La commission souligne d'ailleurs l'existence d'une "injonction paradoxale qui conduit les jeunes élèves à passer du temps sur les ENT ou à les consulter à des heures indues alors que, dans le même temps, il leur est demandé de modérer leurs usages des écrans". Plus largement, elle suggère d'"engager un état des lieux précis de la place du numérique dans la stratégie pédagogique et éducative actuelle" et de réaliser des "études d'impact systématiques" de chaque ressource numérique avant de la généraliser.
Eduquer sur les enjeux de santé liés aux écrans
Parmi les enjeux soulevés par la commission, l'éducation aux questions de santé trouve une place dans le rapport sous forme de pistes directement adressées au gouvernement. Elle cible spécifiquement les risques pour le sommeil, la sédentarité et la vue. Le rapport incite donc les responsables politiques à "concevoir un plan en faveur de l'éducation à la santé des enfants et des jeunes prenant tout particulièrement en compte" ces enjeux.

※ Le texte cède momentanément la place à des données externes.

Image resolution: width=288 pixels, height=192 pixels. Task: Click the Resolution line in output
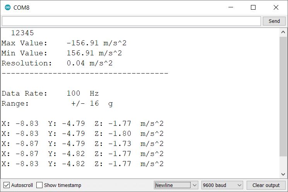tap(57, 63)
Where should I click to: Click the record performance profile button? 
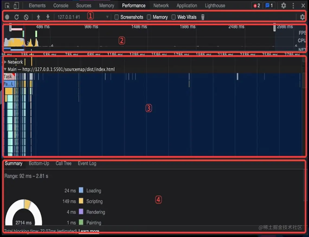7,17
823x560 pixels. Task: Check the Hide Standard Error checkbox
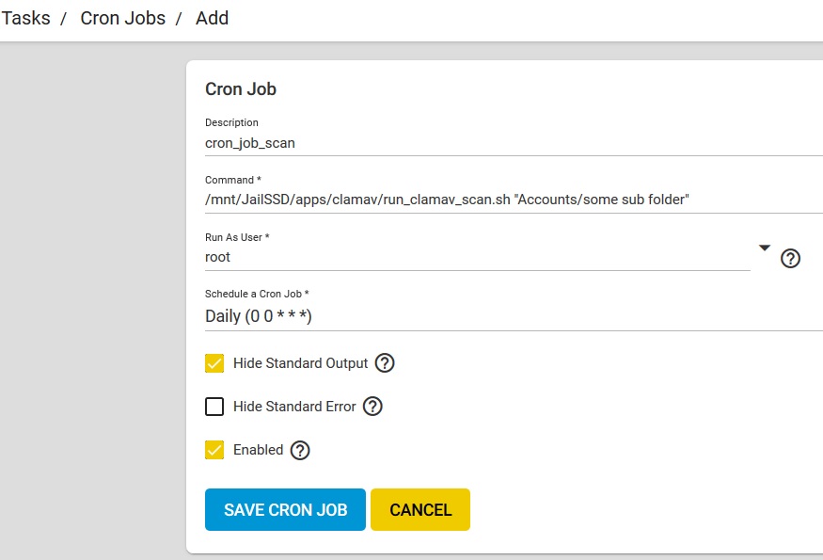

Le volet éducation du rapport englobe aussi la nécessité de lutter "contre les messages et certaines tendances délétères", notamment les "contenus violents, haineux, sexistes, trompeurs, orientés dans un objectif de manipulation par celui qui les émet ou encore à caractère pornographique". Le collège de spécialiste recommande d'ailleurs de "faire une place sérieuse et complète à toutes les éducations 'au vivre ensemble' (l'éducation à la vie sexuelle et affective, l'éducation aux enjeux de genre, l'éducation aux compétences psychosociales, l'éducation civique...) qui sont systématiquement traversées par des enjeux d'amplification face au numérique".
La commission d'experts propose aussi de déployer une stratégie de communication "massive, récurrente, grand public" de sensibilisation aux enjeux liés aux écrans. Une piste compliquée à mettre en œuvre sans s'appuyer sur lesdits écrans.